> [EXERCISE GOAL]: Return every one of the entries below verbatim, keeping each line and its wording unchanged.

[begin DATA EXTRACT]

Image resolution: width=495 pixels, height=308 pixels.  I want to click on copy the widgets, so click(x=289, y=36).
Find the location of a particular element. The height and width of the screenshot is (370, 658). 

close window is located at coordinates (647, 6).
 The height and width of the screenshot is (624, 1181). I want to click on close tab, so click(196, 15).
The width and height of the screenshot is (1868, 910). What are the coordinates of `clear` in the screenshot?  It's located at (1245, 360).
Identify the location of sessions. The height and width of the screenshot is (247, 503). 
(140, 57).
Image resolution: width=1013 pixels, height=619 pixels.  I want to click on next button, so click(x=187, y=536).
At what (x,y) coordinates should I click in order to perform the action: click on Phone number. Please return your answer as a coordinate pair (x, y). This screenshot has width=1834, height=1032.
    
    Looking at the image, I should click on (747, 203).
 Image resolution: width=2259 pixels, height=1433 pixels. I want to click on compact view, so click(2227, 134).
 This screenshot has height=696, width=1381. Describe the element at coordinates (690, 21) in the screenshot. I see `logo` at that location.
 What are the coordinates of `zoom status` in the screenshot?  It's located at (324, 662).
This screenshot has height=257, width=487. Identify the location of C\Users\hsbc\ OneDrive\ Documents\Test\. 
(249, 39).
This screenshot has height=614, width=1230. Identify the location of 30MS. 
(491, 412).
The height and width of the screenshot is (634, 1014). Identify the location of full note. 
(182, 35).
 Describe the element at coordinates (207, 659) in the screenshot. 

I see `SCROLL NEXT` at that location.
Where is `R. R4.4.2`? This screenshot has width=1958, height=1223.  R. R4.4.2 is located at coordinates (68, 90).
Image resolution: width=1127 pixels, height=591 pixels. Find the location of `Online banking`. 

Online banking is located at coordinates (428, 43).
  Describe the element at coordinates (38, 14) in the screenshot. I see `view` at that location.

[end DATA EXTRACT]

> [WORKED SOLUTION]:
Image resolution: width=495 pixels, height=308 pixels.  I want to click on copy the widgets, so click(x=289, y=36).
Find the location of a particular element. The height and width of the screenshot is (370, 658). 

close window is located at coordinates (647, 6).
 The height and width of the screenshot is (624, 1181). I want to click on close tab, so click(196, 15).
The width and height of the screenshot is (1868, 910). What are the coordinates of `clear` in the screenshot?  It's located at (1245, 360).
Identify the location of sessions. The height and width of the screenshot is (247, 503). 
(140, 57).
Image resolution: width=1013 pixels, height=619 pixels.  I want to click on next button, so click(x=187, y=536).
At what (x,y) coordinates should I click in order to perform the action: click on Phone number. Please return your answer as a coordinate pair (x, y). This screenshot has width=1834, height=1032.
    
    Looking at the image, I should click on (747, 203).
 Image resolution: width=2259 pixels, height=1433 pixels. I want to click on compact view, so click(2227, 134).
 This screenshot has height=696, width=1381. Describe the element at coordinates (690, 21) in the screenshot. I see `logo` at that location.
 What are the coordinates of `zoom status` in the screenshot?  It's located at (324, 662).
This screenshot has height=257, width=487. Identify the location of C\Users\hsbc\ OneDrive\ Documents\Test\. 
(249, 39).
This screenshot has height=614, width=1230. Identify the location of 30MS. 
(491, 412).
The height and width of the screenshot is (634, 1014). Identify the location of full note. 
(182, 35).
 Describe the element at coordinates (207, 659) in the screenshot. 

I see `SCROLL NEXT` at that location.
Where is `R. R4.4.2`? This screenshot has width=1958, height=1223.  R. R4.4.2 is located at coordinates (68, 90).
Image resolution: width=1127 pixels, height=591 pixels. Find the location of `Online banking`. 

Online banking is located at coordinates (428, 43).
  Describe the element at coordinates (38, 14) in the screenshot. I see `view` at that location.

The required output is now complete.